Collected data
= Beginning of Section =
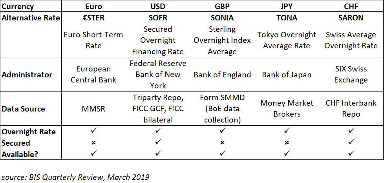Select the Money Market Brokers cell
This screenshot has height=183, width=384.
pos(287,108)
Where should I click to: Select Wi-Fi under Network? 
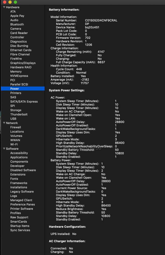click(x=14, y=144)
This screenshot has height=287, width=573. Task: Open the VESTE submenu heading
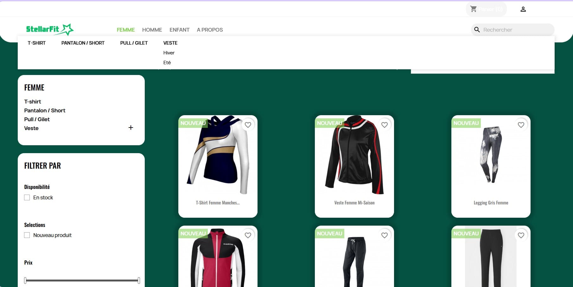pyautogui.click(x=170, y=43)
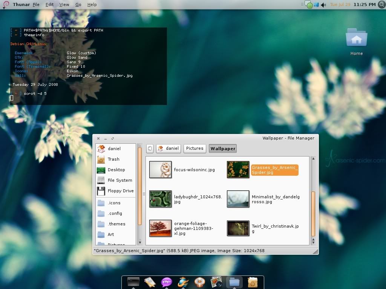Launch the web browser globe dock icon
386x289 pixels.
click(184, 282)
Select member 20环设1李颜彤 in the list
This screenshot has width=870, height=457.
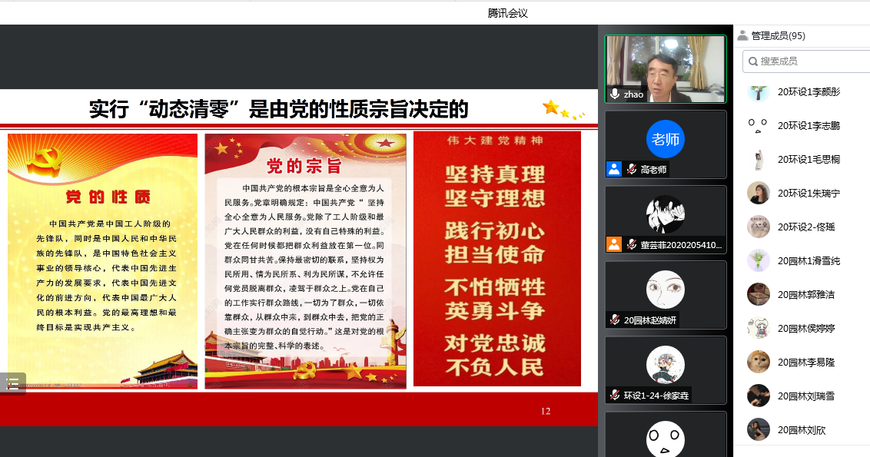click(809, 92)
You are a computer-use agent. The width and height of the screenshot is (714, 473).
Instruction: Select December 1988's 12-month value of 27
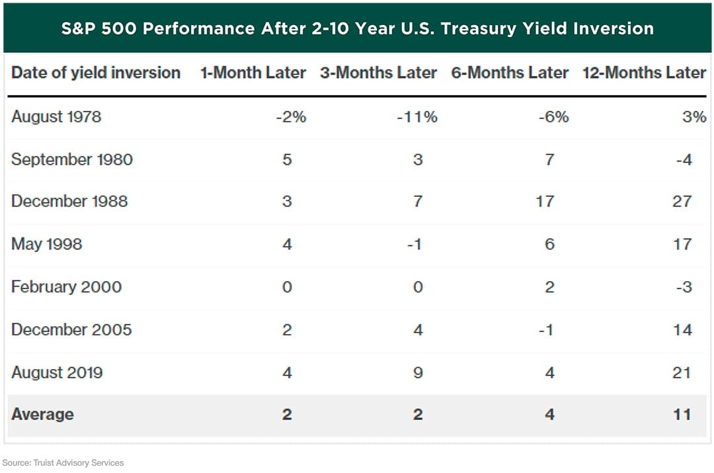(682, 202)
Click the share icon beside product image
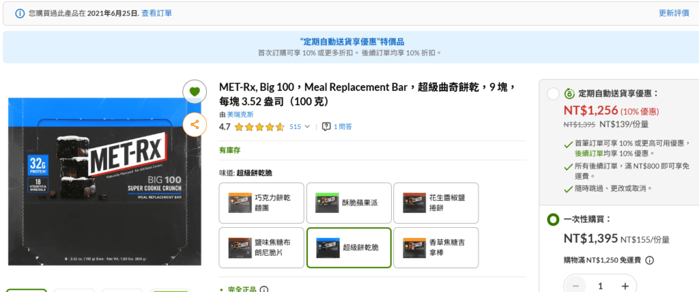699x292 pixels. [195, 124]
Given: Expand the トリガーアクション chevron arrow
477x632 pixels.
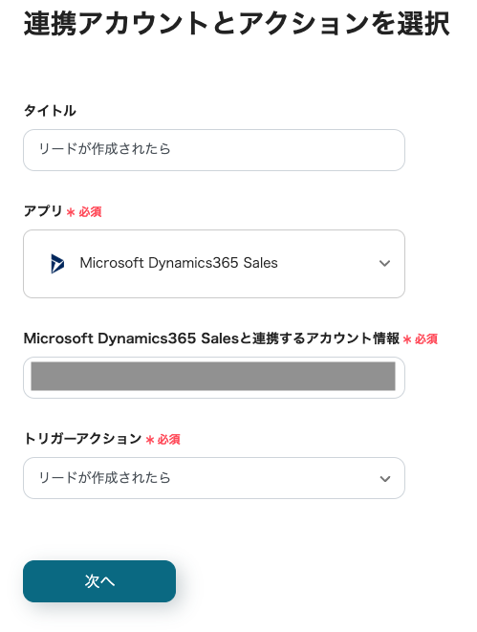Looking at the screenshot, I should (385, 479).
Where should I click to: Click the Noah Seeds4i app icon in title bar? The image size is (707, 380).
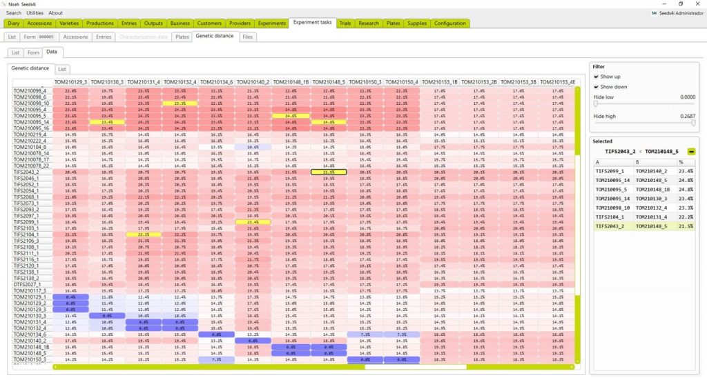pyautogui.click(x=4, y=4)
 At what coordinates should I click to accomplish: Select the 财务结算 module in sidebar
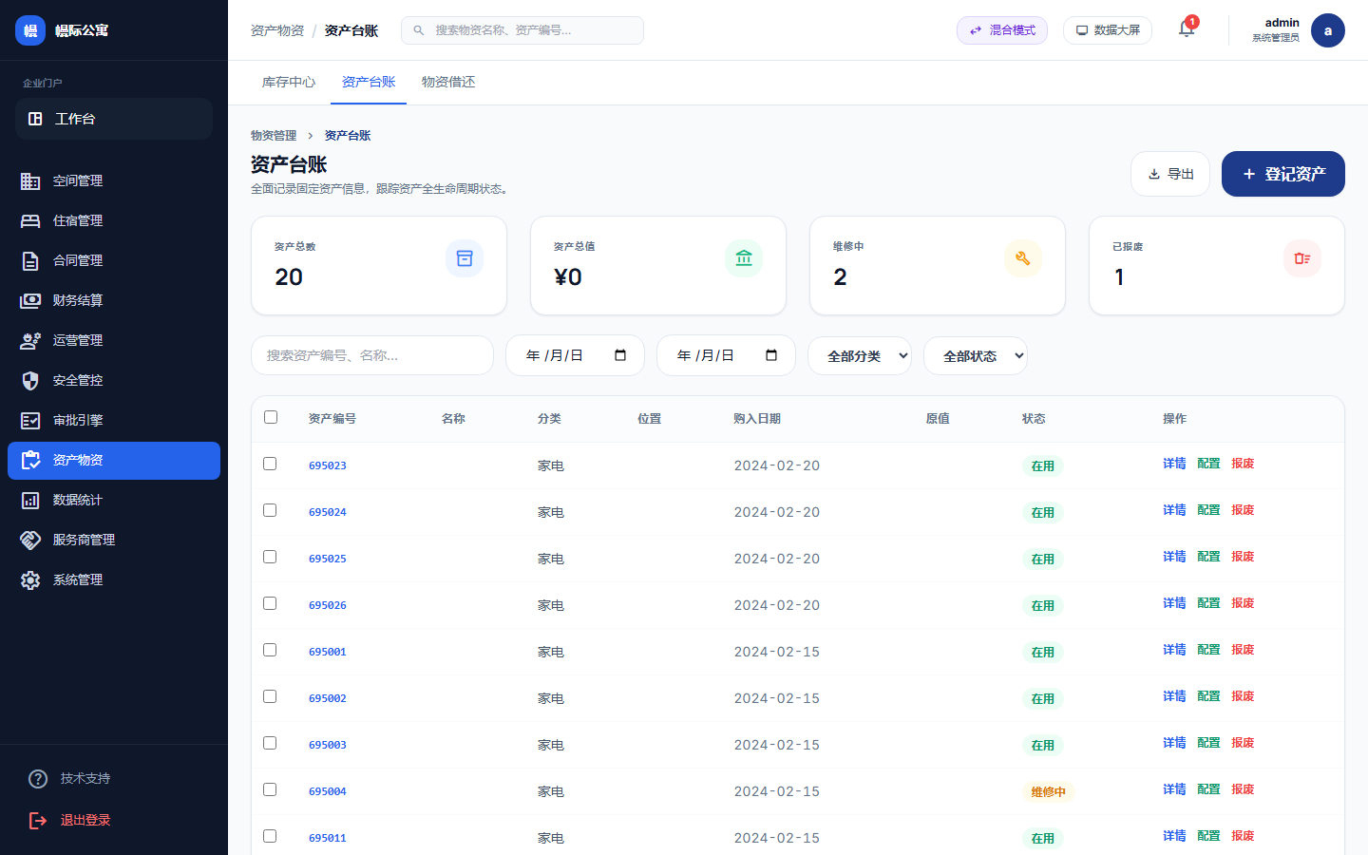(x=80, y=300)
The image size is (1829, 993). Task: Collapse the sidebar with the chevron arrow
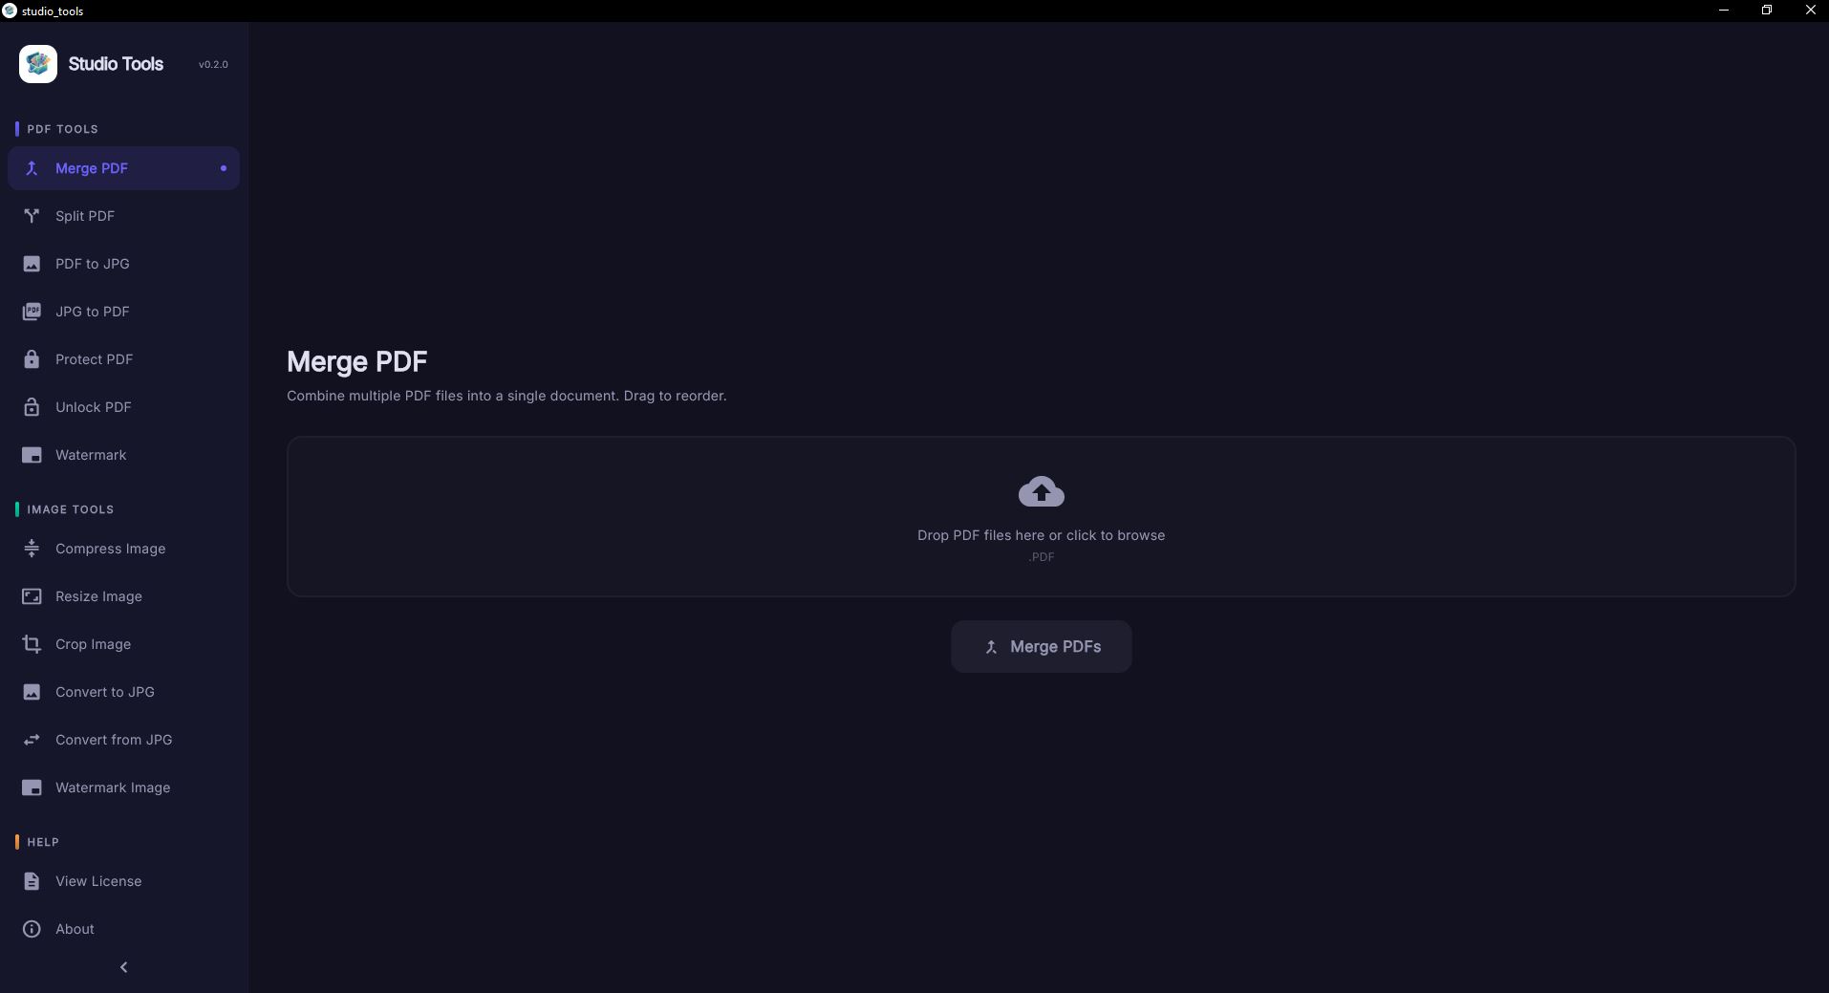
= End of Section =
Task to carry out: Begin at the line containing "Instruction: Select December" and extract every line through the end of the records, inclusive, exactly and only; omit pictures.

Output:
Instruction: Select December 1988's 12-month value of 27
(682, 202)
Click the share icon beside product image
699x292 pixels. [195, 124]
Given: Expand the トリガーアクション chevron arrow
477x632 pixels.
Looking at the screenshot, I should (385, 479).
Where should I click to: Click the Noah Seeds4i app icon in title bar? The image size is (707, 380).
pyautogui.click(x=4, y=4)
 At what coordinates should I click to accomplish: Select the 财务结算 module in sidebar
(x=80, y=300)
The image size is (1829, 993). Task: Collapse the sidebar with the chevron arrow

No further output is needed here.